Bajé hasta la calle, atravesé la verja y deposité con delicadeza la caja en el suelo. Tomé la punta de la sábana, angustiada por la idea de no encontrar más que juguetes, y la alcé.

Ahí estaba Golda, agachada entre un avioncito y el muñeco de Toy Story, mirándome fijo, para variar.
Tal como habíamos inaugurado nuestra relación —con alguien volcando una jaula para que saliese— así la terminamos. Sólo que esta vez no se escapó con rapidez: se dedicó a mirar a uno y otro lado tranquilamente, como decidiendo si agarrar el coche o irse en tren y, sin ninguna prisa, se diluyó en la oscuridad —¡esta vez fuera de casa!—.

Ahora son las seis y cuarto de la mañana: amanece y yo me pasé la noche escribiendo y persiguiendo a una gata.
Sé que lo que hice está mal. Sé que debía haberla llevado a la Protectora. Que mi proceder no fue cívico ni digno de la amante de los animales que soy.
Sólo puedo aducir locura transitoria (de Golda) y legítima defensa (mía).

5 comentarios:

  1. Que pena. Porque si no te has dado cuenta, Golda era una gata literata. De normal, una gata tiene poco cuento. Da pa un poema cursi de solterona entrada en años. Que si juega con el ovillito, que si ronronea, que si se mete en la estufa...poco más. Pero una gata arisca, escurridiza como una cobra y de ojos ardientes como tizones, esa si, esa dió pa mucha literatura. Pero...creo que la calle le va a sentar bien.
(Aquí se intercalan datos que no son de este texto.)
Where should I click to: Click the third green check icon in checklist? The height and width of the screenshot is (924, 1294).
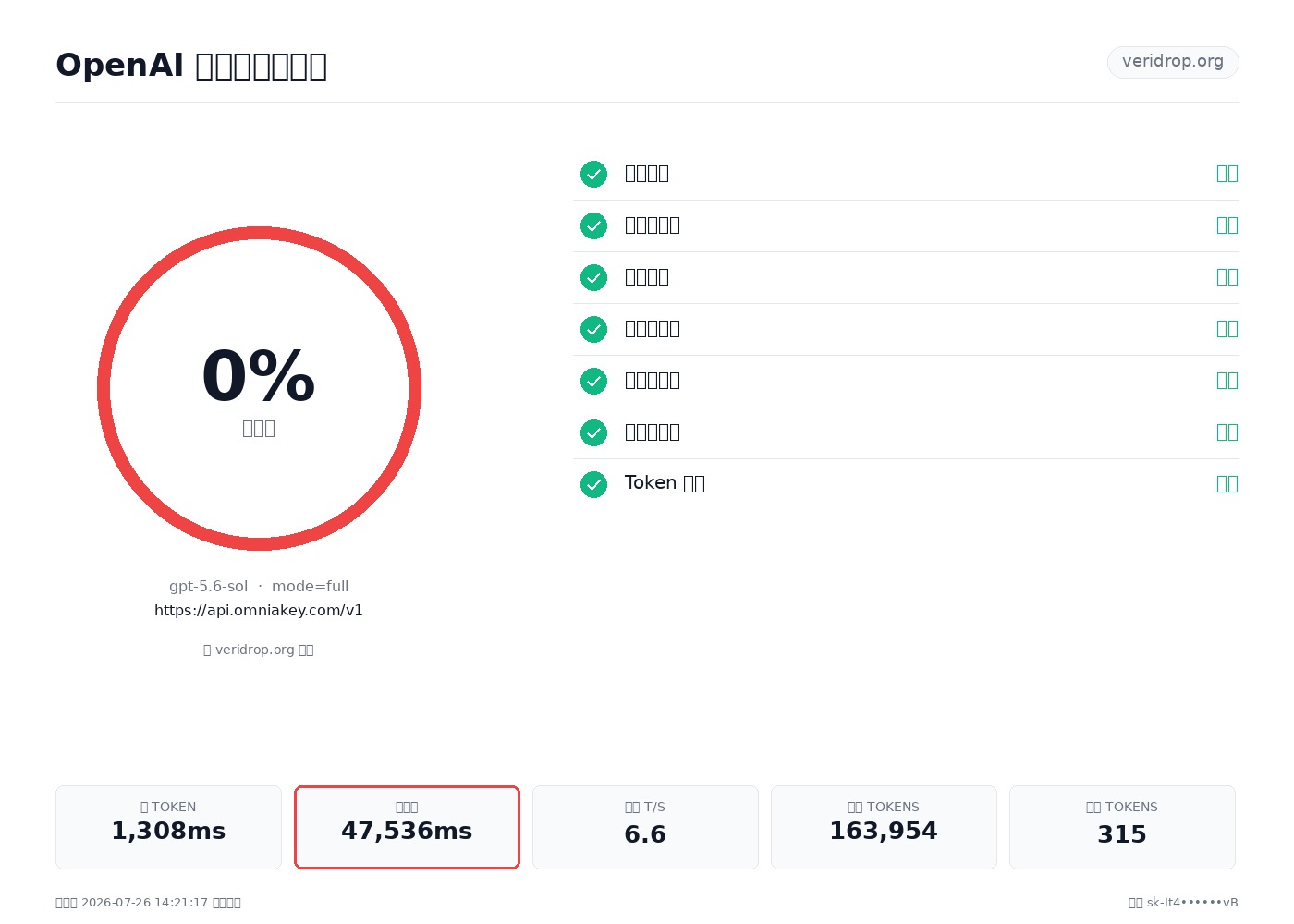pos(593,277)
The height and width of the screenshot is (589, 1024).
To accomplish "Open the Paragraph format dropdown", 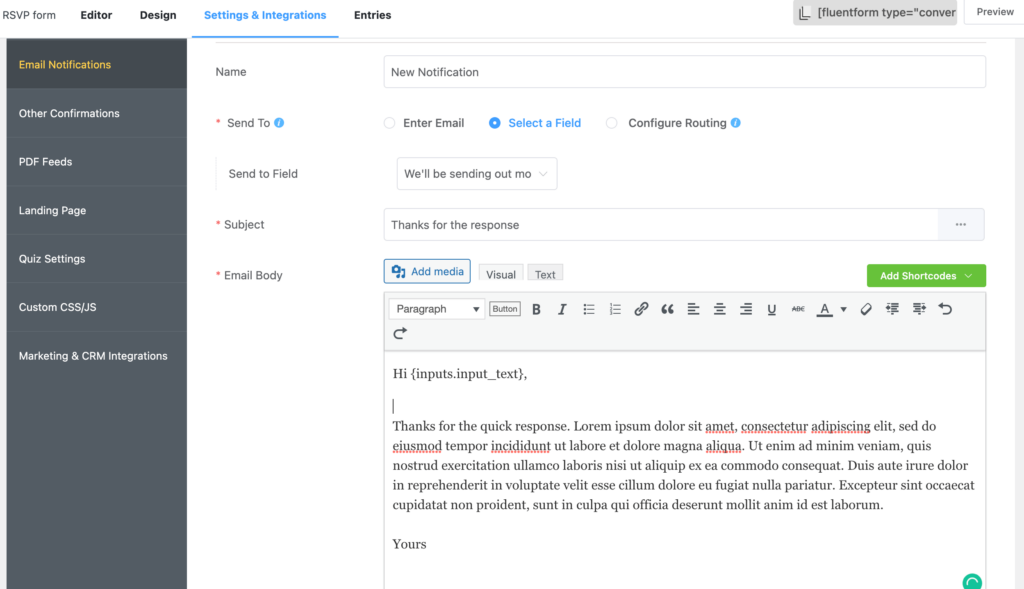I will point(436,309).
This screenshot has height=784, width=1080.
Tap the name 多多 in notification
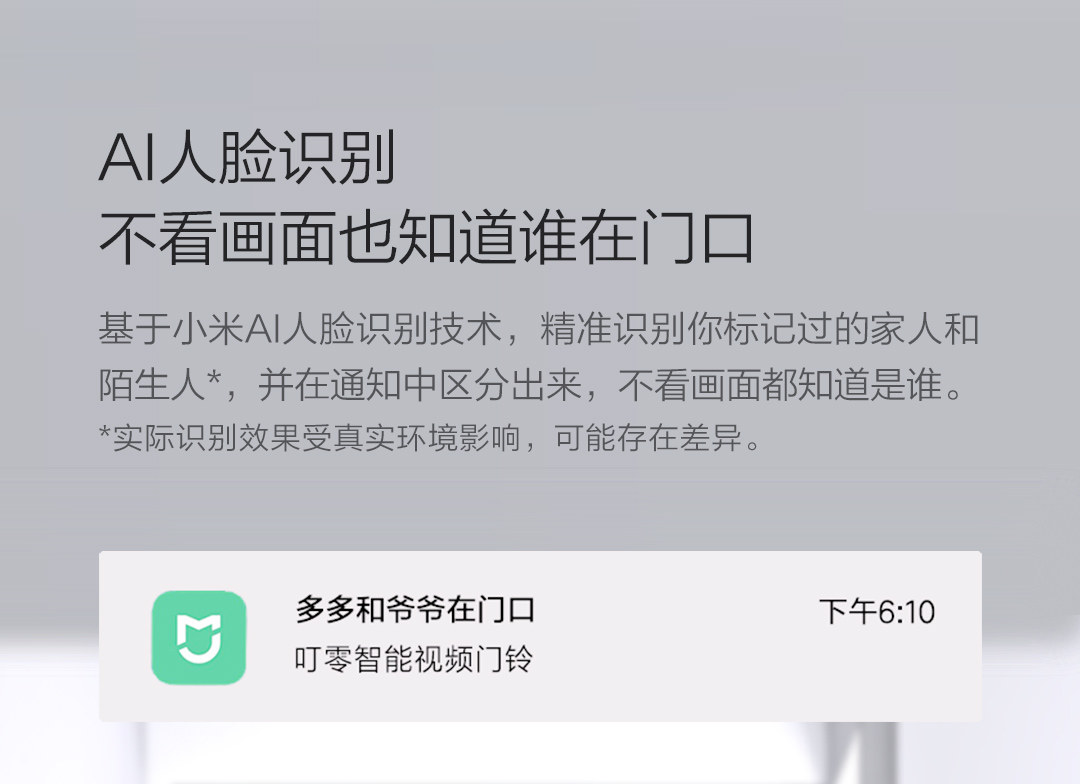coord(325,610)
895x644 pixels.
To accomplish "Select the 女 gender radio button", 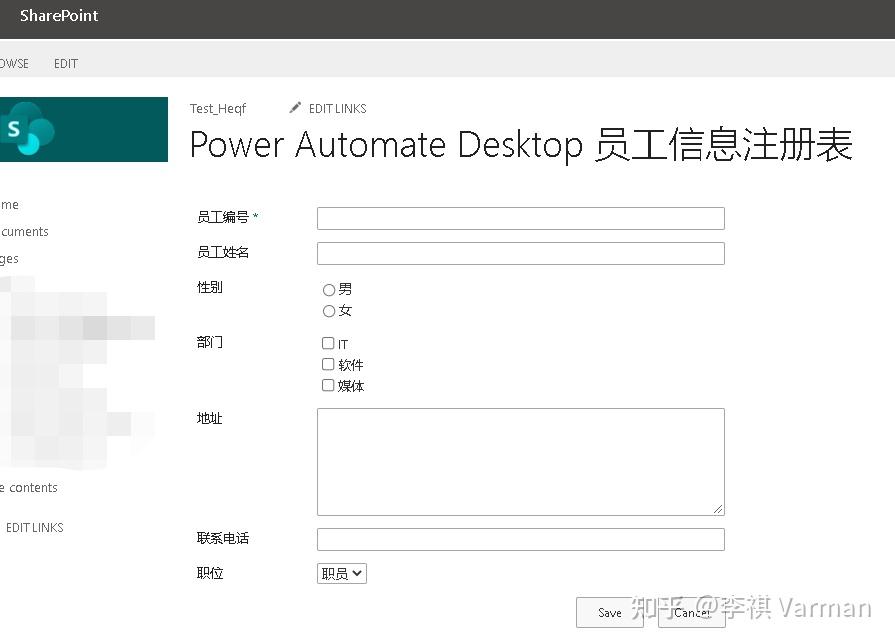I will pyautogui.click(x=329, y=310).
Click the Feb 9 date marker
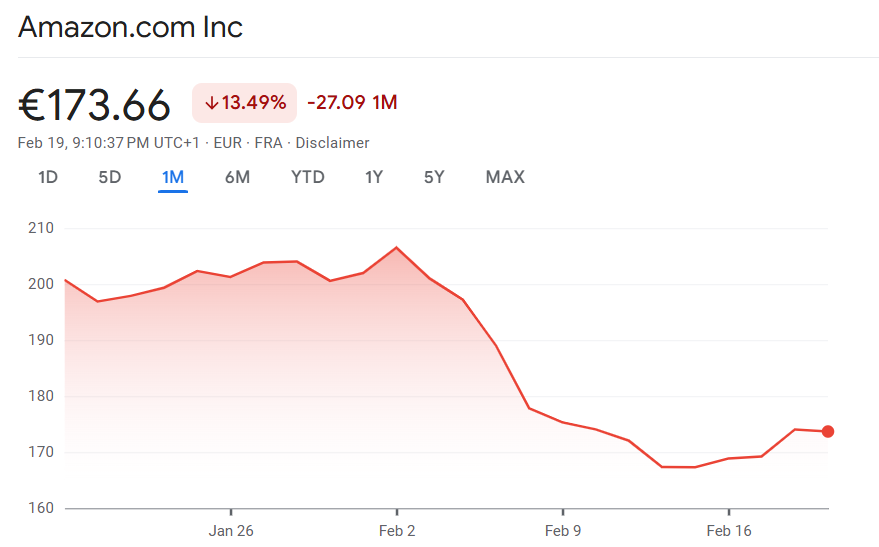 [563, 531]
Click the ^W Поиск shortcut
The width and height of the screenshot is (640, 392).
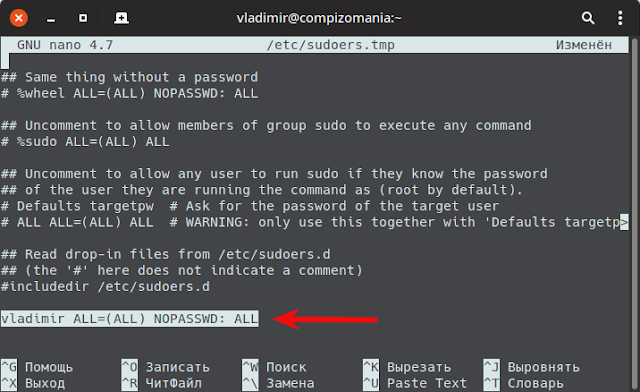click(274, 367)
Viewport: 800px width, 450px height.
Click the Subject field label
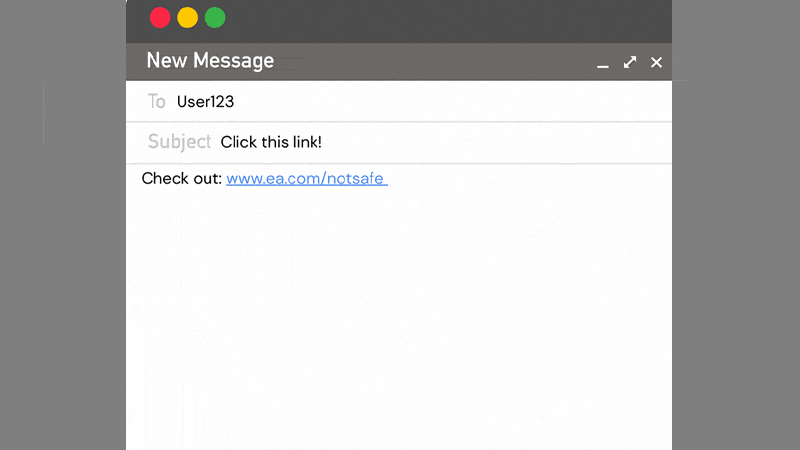click(179, 142)
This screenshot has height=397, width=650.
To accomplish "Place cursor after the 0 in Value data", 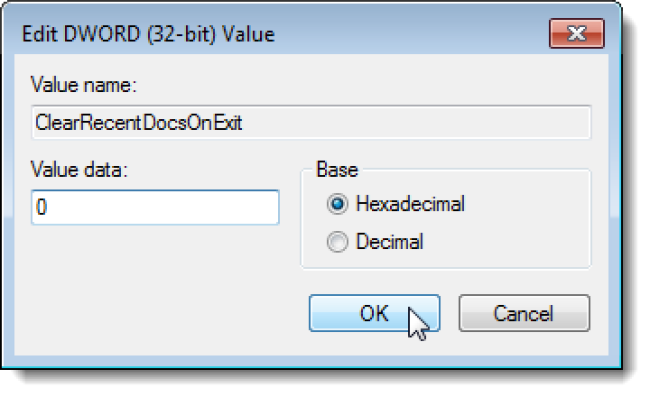I will (49, 207).
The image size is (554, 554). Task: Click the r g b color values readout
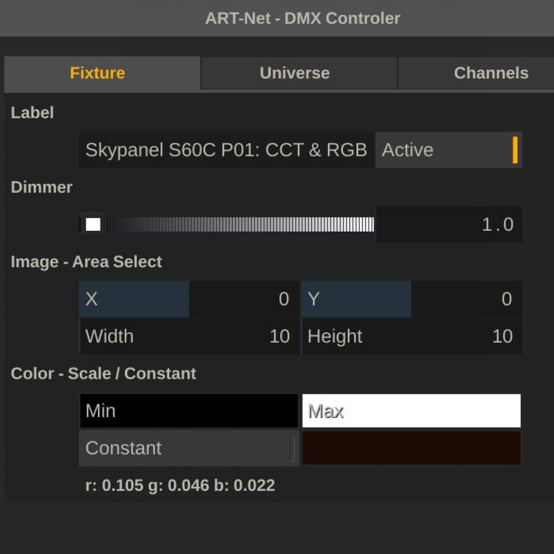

Los gatos callejeros salen de noche, duermen de día, recelan de todo y no tienen amigos.¿hablo de un gato o de alguien que conozco?...Chao, buen día Gra.

    ResponderEliminar
  2. Ya decía yo que ese "Edgar Poe" era un seudónimo de mi tátaratataratía segunda...
    Gracias de nuevo!

    ResponderEliminar
  3. Me siento como Golda, me apretan los barrotes, me apetece desaparecer en la oscuridad... Que pena no haberla conocido. Quizá me la encuentre una noche de estas, yo clamando cerveza en la barra de un bar, ella aullando a la luna en el callejón. Nos llevaríamos bien, siempre que no nos encontráramos.

    ResponderEliminar
  4. Para llevarte bien bastaría con que la metieras en tu casa: ahí sí que no la encontrarías. Fuera de eso, no garantizo nada...

    Gra

    ResponderEliminar
  5. Oh, vaya! Es una pena que una gatita tan avispada para saber donde esconderse de día y bajar por unas escaleras de noche en busca de su nueva casa termine tirada (o basculada) en una calle que desconoce.

    Lo siento por todas las Goldas que existieron y siguen existiendo.